··· Выбранный текст
Вместе с нами под одной крышей жила и баба Марфа, мать отца. В доме стояла прялка и самодельный ткацкий станок. Какие рушники и покрывала (у нас их называли «капы») ткала бабушка! Бывало, придет кто–то из соседок — Сидориха, Федосиха, Кирилиха, Никониха, сидят–разговаривают, а бабушка не оставляет своего занятия: то пряжу сучит, то нитами стучит. Иногда, случалось, и песню затянут. Кстати, пели в деревне всегда. Веселье царило и на свадьбах, и на крестинах. Мы, детвора, особенно любили последние. С нетерпением ждали того мгновения, когда названая бабка торговалась за свою «кашу», а потом глиняный горшок, наполненный сладостями, кум разбивал о стол. Кроме конфет, которыми нас угощали, каждый норовил заполучить и черепок от разбитого горшка. И были такие счастливые, когда приносили черепок этот домой. Словно кусок золота нашли.
······
Цель задания: Извлеките дословно и целиком приведенный выше фрагмент воспоминаний о бабе Марфе и деревенских крестинах.
··· Исходные данные
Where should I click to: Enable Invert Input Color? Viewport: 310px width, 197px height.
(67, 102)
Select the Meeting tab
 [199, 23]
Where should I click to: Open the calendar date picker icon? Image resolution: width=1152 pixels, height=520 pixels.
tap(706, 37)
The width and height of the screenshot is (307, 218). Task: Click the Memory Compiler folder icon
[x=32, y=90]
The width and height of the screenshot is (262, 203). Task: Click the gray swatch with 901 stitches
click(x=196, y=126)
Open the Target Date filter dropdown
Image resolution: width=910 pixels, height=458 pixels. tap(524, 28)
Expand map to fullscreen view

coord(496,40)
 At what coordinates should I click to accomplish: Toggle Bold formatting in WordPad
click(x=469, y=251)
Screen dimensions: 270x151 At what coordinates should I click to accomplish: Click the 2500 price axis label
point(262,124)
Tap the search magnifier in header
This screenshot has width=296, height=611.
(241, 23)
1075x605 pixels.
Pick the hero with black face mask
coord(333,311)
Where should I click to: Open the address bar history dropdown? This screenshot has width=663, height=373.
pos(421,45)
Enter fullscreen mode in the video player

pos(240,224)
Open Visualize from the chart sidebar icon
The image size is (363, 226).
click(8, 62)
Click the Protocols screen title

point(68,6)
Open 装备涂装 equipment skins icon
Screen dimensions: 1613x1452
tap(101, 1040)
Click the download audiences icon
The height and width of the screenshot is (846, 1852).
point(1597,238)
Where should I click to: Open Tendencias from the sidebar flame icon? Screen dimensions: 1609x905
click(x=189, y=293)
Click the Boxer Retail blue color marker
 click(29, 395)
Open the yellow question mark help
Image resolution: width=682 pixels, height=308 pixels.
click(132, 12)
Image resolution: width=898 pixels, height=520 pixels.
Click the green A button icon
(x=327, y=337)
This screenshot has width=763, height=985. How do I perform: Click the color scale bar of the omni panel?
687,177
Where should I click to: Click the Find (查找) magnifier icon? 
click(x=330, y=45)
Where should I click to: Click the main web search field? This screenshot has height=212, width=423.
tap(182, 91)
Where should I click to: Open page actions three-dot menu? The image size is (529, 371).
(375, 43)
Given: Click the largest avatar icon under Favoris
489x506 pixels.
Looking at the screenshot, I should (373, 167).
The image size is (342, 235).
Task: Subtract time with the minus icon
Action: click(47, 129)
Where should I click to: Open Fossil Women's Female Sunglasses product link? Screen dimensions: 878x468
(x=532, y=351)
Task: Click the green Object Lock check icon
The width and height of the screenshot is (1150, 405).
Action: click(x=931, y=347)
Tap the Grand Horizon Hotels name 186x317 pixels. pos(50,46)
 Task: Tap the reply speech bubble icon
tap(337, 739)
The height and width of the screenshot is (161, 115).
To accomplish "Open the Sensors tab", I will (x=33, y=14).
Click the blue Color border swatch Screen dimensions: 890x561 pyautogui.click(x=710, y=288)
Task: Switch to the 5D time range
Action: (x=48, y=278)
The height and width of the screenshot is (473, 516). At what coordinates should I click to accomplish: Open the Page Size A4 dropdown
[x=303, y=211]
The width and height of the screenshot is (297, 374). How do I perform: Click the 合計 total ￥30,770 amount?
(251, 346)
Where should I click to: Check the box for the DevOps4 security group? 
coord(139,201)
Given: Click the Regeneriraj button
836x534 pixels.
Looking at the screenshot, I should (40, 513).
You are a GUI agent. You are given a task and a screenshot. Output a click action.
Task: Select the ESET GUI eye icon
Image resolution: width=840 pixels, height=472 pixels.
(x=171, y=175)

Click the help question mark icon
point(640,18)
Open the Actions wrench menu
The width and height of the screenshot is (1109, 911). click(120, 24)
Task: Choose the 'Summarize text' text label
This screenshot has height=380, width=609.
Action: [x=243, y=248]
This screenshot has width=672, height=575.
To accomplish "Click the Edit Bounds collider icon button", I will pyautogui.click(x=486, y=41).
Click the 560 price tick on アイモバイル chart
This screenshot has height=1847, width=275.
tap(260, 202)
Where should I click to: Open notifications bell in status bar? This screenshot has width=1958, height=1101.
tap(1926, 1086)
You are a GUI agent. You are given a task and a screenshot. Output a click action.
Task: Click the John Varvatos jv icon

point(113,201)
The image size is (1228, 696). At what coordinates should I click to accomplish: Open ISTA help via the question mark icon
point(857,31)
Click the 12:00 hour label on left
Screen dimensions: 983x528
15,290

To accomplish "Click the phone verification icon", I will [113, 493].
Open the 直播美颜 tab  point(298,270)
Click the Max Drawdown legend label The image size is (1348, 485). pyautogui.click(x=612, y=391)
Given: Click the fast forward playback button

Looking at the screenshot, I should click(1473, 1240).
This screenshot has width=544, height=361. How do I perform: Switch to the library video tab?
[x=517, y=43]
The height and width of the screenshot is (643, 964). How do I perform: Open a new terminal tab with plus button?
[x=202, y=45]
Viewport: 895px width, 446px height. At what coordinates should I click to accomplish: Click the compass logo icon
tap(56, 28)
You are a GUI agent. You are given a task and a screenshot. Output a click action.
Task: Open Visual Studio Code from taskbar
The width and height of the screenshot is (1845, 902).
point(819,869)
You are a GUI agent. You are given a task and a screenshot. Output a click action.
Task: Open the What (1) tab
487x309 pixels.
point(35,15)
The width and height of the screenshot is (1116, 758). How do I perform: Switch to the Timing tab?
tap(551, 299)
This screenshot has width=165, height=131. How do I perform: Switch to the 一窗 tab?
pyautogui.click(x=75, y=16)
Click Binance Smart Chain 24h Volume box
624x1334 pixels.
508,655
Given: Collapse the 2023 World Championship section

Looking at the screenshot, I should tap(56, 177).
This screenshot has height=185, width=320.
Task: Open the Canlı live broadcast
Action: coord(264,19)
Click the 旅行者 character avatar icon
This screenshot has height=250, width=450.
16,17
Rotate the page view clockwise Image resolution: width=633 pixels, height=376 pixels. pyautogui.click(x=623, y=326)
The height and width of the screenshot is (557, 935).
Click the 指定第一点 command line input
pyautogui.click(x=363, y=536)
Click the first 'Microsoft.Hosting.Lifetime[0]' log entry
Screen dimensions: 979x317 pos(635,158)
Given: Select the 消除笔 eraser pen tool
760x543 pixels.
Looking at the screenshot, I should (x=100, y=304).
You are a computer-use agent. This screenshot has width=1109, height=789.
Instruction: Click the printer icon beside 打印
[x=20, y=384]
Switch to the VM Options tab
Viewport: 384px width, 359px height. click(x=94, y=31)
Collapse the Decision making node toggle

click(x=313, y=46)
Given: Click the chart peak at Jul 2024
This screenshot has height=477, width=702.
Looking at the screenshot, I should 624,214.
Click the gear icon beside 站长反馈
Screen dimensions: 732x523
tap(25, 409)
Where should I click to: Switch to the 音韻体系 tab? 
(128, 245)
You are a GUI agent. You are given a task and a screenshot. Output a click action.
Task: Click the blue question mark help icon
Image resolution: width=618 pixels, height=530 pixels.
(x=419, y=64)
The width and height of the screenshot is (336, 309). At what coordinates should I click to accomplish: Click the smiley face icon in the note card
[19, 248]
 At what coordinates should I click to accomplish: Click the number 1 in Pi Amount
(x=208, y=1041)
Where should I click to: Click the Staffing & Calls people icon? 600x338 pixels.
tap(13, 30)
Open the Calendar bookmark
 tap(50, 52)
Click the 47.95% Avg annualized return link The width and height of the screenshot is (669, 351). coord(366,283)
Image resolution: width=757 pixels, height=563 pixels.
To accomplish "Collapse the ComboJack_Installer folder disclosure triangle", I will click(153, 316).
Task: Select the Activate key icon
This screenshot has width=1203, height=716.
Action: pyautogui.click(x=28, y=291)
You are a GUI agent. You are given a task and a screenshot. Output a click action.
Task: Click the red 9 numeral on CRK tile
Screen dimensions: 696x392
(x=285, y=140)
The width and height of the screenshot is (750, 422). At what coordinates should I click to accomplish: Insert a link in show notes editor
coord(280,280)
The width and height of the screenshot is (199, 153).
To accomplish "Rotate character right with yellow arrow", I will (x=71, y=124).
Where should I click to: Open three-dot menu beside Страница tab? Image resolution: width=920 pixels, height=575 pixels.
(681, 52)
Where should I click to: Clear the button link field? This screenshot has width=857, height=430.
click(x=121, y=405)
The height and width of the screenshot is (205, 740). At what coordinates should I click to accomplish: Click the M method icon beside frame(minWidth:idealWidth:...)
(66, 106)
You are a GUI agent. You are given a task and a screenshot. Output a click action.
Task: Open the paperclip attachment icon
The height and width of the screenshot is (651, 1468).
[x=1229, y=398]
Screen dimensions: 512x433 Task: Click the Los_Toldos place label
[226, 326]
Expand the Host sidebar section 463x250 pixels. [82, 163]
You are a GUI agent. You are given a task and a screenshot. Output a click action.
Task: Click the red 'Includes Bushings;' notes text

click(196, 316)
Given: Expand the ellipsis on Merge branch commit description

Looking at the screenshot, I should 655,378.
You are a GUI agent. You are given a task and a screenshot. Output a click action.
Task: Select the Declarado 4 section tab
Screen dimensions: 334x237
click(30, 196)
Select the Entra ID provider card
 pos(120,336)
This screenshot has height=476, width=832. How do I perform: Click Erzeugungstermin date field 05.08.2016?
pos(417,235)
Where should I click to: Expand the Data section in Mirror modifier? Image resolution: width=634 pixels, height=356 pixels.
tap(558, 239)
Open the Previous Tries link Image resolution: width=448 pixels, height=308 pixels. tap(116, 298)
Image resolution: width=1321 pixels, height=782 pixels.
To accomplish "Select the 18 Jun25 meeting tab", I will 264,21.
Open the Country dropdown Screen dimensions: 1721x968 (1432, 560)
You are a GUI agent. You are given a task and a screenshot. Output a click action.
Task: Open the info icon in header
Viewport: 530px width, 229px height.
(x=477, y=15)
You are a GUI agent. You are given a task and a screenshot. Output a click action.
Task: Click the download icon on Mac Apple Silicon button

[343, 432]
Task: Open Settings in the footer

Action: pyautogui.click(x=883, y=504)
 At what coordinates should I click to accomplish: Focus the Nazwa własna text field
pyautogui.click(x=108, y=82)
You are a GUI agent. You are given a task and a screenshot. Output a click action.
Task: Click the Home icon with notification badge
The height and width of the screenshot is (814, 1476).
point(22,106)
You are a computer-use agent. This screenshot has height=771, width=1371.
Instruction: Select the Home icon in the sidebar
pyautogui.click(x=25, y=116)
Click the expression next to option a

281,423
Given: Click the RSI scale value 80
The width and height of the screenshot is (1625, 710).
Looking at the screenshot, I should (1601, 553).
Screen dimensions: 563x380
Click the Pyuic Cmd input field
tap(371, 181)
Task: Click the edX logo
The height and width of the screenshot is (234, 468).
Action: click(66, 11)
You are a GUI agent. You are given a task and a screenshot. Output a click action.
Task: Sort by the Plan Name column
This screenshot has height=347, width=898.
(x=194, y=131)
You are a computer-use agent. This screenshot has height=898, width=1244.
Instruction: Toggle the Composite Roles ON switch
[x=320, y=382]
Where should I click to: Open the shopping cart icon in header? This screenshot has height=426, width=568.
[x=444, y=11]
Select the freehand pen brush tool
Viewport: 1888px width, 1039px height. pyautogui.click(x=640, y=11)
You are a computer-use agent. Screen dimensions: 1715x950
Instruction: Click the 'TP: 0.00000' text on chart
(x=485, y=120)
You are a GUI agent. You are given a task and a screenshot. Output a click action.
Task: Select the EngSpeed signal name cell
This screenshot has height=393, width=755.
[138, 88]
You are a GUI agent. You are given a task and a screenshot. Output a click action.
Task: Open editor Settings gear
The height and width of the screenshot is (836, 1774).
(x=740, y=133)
······
Ответ к заданию:
Вместе с нами под одной крышей жила и баба Марфа, мать отца. В доме стояла прялка и самодельный ткацкий станок. Какие рушники и покрывала (у нас их называли «капы») ткала бабушка! Бывало, придет кто–то из соседок — Сидориха, Федосиха, Кирилиха, Никониха, сидят–разговаривают, а бабушка не оставляет своего занятия: то пряжу сучит, то нитами стучит. Иногда, случалось, и песню затянут. Кстати, пели в деревне всегда. Веселье царило и на свадьбах, и на крестинах. Мы, детвора, особенно любили последние. С нетерпением ждали того мгновения, когда названая бабка торговалась за свою «кашу», а потом глиняный горшок, наполненный сладостями, кум разбивал о стол. Кроме конфет, которыми нас угощали, каждый норовил заполучить и черепок от разбитого горшка. И были такие счастливые, когда приносили черепок этот домой. Словно кусок золота нашли.